The second component of the model refers to a “focussing” process. Once our brain has unconsciously detected a possible perturbation in our body sensations, it comes to our conscious attention and we focus on it. The process of focussing on anything tends to increase our arousal, further escalating our physiological response.

The third stage refers (perhaps a bit dramatically) to Increasingly desperate attempts to control symptoms. The subjective experience of a panic attack is aversive. Although not technically harmful, panic attacks are unpleasant. As a result of this individual’s understandably begin to do their best to get control of the process. Unfortunately, the techniques that people most often use tend to either lead to further escalation, or act to maintain the problems in the longer term. So, for example, most people have seen panic attacks characterised in popular culture and note that breathing into a bag is recommended. Further, it can sometimes feel as though you are out of breath when having a panic attack, so people commonly take rapid breaths typically from their chest (as opposed to diaphragmatically) and this inadvertently leads to hyperventilation, further increasing the fight or flight response. The other behaviours that people engage in that tend to maintain panic attacks in the longer term will be addressed later.
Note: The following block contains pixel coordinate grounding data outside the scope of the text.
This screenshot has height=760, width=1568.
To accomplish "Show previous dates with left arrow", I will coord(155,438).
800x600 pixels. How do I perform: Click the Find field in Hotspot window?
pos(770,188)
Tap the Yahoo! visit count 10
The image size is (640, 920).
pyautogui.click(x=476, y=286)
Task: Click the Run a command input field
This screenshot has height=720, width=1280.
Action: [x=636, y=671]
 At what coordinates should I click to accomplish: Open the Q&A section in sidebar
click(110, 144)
Finally, and importantly, panic appears to be driven and maintained by a tendency to misinterpret the symptom “catastrophically”. People worry that the symptoms they are experiencing represent a cardiovascular event such as heart attack or stroke, they worry they may be going crazy or that they are losing control of themselves and the consequences will be terrible. This understandably increases the very symptoms that are feared and resisted and often culminates in a panic attack.

These experiences can cause great functional impairments in individuals. The experience of panic can impair performance during complex tasks such as speeches. But perhaps the greater problem occurs when people avoid situations in which they fear they may panic. For example, people may start avoiding lifts because they worry that will panic and this context offers no possibility of escape or risks humiliation. This may then generalise to tunnels and planes and before you know it the person’s world has become very small. This is referred to as Agoraphobia.

Another complication in panic disorder are safety behaviours. They are a set of behaviours that someone with panic attacks engages in in order to feel safe. For example, some people will carry benzodiazepines such as Valium. They may never take them, but have them there “just in case”. They may then be more susceptible to panic attacks if they accidentally forget to take their pills. Other examples include carrying water, having high frequency appointments with their GP or keeping a trusted individual close-by. These behaviours make someone more brittle and tend to maintain panic.

Psychological Treatments

There are various treatment models for managing panic disorder, however, most treatments will consist of the following components;

Psychoeducation- The client will be provided with education about panic disorder.

Panic surfing- They will then be taught a method for managing panic more effectively when it arises. One such method is called “panic surfing” and was developed by Andrew Baillie and Ron Rapee (1998). This approach encourages clients to “go with” the experience of panic rather than resisting it.

Exposure- In-vivo- The client will then build a list of those situations that are being avoided and they will progressively return to them for extended periods of time. This acts to desensitise the individual and is a very effective, if distressing, treatment.

Interoceptive- The client will be intentionally exposed to symptoms that mimic panic attacks, such as hyperventilation or spinning on a chair. Again, the idea is to desensitise the person by encouraging them to face the thing they fear, the fight or flight response.

Cognitive Therapy- The catastrophic misinterpretations of the symptoms of panic will be assessed and challenged in light of evidence.